STATED TASK: Copy out the listing below from the line with "You are a GUI" to the line with "click(400, 32)", reproducing those lines exactly.

PROVIDED ENTRIES:
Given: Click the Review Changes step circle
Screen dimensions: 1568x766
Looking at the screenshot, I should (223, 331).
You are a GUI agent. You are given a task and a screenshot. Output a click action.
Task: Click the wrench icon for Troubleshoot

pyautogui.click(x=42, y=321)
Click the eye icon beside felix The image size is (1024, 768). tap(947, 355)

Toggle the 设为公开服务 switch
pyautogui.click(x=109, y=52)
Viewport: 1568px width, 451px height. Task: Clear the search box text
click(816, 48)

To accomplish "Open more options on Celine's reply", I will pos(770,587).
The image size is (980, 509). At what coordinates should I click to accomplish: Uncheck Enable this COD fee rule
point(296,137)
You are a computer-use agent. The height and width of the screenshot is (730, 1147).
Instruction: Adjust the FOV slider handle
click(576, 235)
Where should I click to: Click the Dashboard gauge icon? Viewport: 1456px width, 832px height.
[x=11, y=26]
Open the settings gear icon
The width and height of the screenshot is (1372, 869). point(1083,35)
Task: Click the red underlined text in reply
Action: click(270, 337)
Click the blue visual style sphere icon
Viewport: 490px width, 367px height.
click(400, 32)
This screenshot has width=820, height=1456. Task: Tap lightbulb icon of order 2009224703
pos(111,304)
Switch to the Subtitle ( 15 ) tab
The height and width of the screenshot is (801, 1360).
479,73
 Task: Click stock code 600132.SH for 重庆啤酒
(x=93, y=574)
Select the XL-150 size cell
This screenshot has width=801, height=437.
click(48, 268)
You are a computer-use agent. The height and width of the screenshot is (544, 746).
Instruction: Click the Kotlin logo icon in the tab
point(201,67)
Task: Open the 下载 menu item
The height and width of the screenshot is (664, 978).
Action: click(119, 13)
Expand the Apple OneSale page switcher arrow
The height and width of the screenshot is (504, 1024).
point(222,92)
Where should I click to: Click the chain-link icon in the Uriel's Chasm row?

WORKED ANSWER:
You are a GUI agent. You are given a task and a screenshot. Output a click action.
Task: Click the wrench icon for Troubleshoot

pyautogui.click(x=42, y=321)
Click the eye icon beside felix The image size is (1024, 768). tap(947, 355)

Toggle the 设为公开服务 switch
pyautogui.click(x=109, y=52)
Viewport: 1568px width, 451px height. Task: Clear the search box text
click(816, 48)

To accomplish "Open more options on Celine's reply", I will pos(770,587).
The image size is (980, 509). At what coordinates should I click to accomplish: Uncheck Enable this COD fee rule
point(296,137)
You are a computer-use agent. The height and width of the screenshot is (730, 1147).
Instruction: Adjust the FOV slider handle
click(576, 235)
Where should I click to: Click the Dashboard gauge icon? Viewport: 1456px width, 832px height.
[x=11, y=26]
Open the settings gear icon
The width and height of the screenshot is (1372, 869). point(1083,35)
Task: Click the red underlined text in reply
Action: click(270, 337)
Click the blue visual style sphere icon
Viewport: 490px width, 367px height.
click(400, 32)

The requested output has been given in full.